▶ [TRECHO CITADO]
----

O retorno de Donald Trump à Casa Branca reacendeu tensões na América Latina e fez da região um foco de uma disputa muito maior do que suas fronteiras, com a retórica agressiva de Washington expondo um vazio que Pequim não hesita em explorar.
Nas últimas semanas, a diplomacia chinesa tem aproveitado com excelência cada sanção, tarifa ou operação militar para se apresentar como parceira confiável, enquanto persegue seus próprios interesses estratégicos de longo prazo.
O caso de Cuba ilustra essa dinâmica. Como sabido, Washington ampliou restrições ao programa de cooperação médica, acusando Cuba de “trabalho forçado”, e com o Brasil sendo diretamente alvo de retaliações diplomáticas devido ao programa Mais Médicos.
Pequim respondeu nesta sexta. Na entrevista coletiva que faz diariamente na sede do Ministério das Relações Exteriores chinês, a porta-voz Mao Ning dedicou longos minutos para exaltar as brigadas médicas e condenar as sanções, assumindo o papel de defensora da soberania regional.
A narrativa de solidariedade, claro, tem objetivos claros: consolidar influência e reforçar laços com governos suscetíveis à pressão americana, fortalecendo seu prestígio político na região.
Na Venezuela, a disputa é ainda mais óbvia. O envio de destróieres e fuzileiros americanos ao Caribe foi justificado como combate ao narcotráfico, e a China se adiantou em condenar a intervenção, reafirmando a oposição a qualquer interferência externa. Ato contínuo, o ditador venezuelano divulgou fotos em que aparece sorridente ao lado do embaixador chinês no país, Lan Hu, e destacou nos canais do regime o quão avançado o país asiático é.
Mas em nenhum outro país a escalada comercial expôs ainda mais a lógica do jogo geopolítico como no Brasil. A imposição de tarifas de 50% sobre exportações brasileiras empurrou Brasília a buscar coordenação com Pequim.
Xi Jinping conversou com Lula para articular uma resposta conjunta no âmbito do Brics, e a diplomacia chinesa ainda ofereceu tanto interesse em absorver parte das exportações antes direcionadas aos americanos (como o café) quanto cooperação em setores sensíveis, como aviação, nos quais a Embraer depende do mercado americano.

----

▶ [AMOSTRA DOS DADOS]
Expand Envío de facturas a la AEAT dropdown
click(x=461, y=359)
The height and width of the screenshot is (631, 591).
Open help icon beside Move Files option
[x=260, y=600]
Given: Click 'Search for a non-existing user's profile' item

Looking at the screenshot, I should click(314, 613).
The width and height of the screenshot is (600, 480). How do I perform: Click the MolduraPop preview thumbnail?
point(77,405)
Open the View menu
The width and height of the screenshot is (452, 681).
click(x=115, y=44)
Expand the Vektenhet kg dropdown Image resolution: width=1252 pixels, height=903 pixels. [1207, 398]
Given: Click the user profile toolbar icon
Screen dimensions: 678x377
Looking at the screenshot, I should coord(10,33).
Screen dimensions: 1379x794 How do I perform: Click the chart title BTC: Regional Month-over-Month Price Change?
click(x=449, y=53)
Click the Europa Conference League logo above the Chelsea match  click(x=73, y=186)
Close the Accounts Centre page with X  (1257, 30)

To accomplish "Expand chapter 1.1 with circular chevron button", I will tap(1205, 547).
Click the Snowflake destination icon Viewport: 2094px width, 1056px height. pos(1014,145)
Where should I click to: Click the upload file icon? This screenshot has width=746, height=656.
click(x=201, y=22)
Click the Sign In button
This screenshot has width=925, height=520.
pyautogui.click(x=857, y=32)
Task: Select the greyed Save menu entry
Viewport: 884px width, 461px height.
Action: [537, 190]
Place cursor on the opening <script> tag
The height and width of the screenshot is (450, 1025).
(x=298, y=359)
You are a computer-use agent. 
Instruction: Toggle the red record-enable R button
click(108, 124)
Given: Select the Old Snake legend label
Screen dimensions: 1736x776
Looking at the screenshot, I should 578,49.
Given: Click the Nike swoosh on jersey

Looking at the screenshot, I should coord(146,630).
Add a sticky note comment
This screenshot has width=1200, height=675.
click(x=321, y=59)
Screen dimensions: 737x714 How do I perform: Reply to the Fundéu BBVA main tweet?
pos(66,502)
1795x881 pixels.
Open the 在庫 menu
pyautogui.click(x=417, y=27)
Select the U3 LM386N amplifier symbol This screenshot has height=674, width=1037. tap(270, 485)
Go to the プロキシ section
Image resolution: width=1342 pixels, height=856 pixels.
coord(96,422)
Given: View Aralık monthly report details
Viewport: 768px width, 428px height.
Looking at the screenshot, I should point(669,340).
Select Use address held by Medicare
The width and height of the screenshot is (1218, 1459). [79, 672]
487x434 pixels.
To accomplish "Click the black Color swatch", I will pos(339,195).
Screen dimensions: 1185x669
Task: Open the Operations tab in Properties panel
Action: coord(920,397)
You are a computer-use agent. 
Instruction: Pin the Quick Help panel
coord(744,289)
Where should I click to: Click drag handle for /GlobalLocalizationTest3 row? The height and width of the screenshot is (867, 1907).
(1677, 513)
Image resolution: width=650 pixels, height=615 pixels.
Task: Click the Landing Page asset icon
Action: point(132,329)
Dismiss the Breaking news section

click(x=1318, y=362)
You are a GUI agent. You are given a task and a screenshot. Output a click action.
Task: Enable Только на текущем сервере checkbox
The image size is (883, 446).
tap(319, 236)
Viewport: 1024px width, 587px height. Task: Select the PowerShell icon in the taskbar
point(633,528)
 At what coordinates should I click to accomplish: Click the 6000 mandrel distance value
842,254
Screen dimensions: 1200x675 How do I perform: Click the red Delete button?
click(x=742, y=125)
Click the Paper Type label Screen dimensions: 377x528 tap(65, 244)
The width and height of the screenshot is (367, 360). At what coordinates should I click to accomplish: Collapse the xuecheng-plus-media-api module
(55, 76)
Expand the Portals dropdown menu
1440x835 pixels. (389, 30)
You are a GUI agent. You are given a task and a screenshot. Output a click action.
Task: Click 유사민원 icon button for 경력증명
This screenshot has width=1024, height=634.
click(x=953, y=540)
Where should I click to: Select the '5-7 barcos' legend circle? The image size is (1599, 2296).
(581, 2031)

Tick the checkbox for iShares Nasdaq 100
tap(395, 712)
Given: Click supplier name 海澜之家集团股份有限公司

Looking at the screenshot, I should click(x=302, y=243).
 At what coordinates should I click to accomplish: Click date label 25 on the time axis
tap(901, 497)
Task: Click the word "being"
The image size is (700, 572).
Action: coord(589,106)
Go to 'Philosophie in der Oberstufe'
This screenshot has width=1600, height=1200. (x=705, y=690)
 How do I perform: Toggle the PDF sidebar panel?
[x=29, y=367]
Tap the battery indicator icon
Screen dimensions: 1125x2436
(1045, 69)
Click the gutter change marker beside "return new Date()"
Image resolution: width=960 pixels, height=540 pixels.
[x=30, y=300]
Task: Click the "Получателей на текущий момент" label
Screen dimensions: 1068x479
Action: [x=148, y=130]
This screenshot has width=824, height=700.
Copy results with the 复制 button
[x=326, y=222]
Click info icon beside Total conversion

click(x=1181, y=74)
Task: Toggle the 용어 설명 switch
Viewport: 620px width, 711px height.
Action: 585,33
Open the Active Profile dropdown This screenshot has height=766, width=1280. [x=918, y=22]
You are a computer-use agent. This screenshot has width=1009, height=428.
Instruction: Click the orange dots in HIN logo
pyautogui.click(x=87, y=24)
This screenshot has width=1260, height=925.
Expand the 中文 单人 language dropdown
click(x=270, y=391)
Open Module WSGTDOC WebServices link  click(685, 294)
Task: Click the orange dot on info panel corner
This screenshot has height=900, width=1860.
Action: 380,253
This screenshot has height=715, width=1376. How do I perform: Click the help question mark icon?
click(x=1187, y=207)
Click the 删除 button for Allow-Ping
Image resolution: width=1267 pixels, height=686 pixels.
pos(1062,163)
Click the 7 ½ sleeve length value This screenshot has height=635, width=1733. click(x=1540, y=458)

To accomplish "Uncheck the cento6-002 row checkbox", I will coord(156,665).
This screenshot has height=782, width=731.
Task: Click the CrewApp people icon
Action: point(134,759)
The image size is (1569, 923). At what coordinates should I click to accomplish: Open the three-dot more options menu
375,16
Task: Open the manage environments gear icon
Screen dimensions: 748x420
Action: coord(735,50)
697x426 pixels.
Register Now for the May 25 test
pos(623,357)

----

▶ [TAREFAS DO EXERCÍCIO]
**a)** Liste todas as pessoas que o trecho citado menciona pelo nome.
**b)** Reescreva em forma de lista o parágrafo do trecho citado que começa com "Na Venezuela, a disputa é ainda mais óbvia", mantendo os fatos principais.
**c)** Segundo o trecho citado, quais objetivos estão por trás da narrativa de solidariedade da China?

▶ [RESPOSTAS DAS TAREFAS]
**a)**
- Donald Trump
- Mao Ning
- Lan Hu
- Xi Jinping
- Lula

**b)**
- Na Venezuela, a disputa é ainda mais clara.
- Os americanos mandaram destróieres e fuzileiros ao Caribe e justificaram o envio como combate ao narcotráfico.
- A China se adiantou em condenar a intervenção e reafirmou sua oposição a qualquer interferência externa.
- Logo depois, o ditador venezuelano divulgou fotos em que aparece sorridente ao lado do embaixador chinês no país, Lan Hu.
- Ele também destacou nos canais do regime o quanto a China é avançada.

**c)** A narrativa de solidariedade busca consolidar a influência chinesa e reforçar os laços com governos suscetíveis à pressão americana. Com isso, a China fortalece seu prestígio político na região.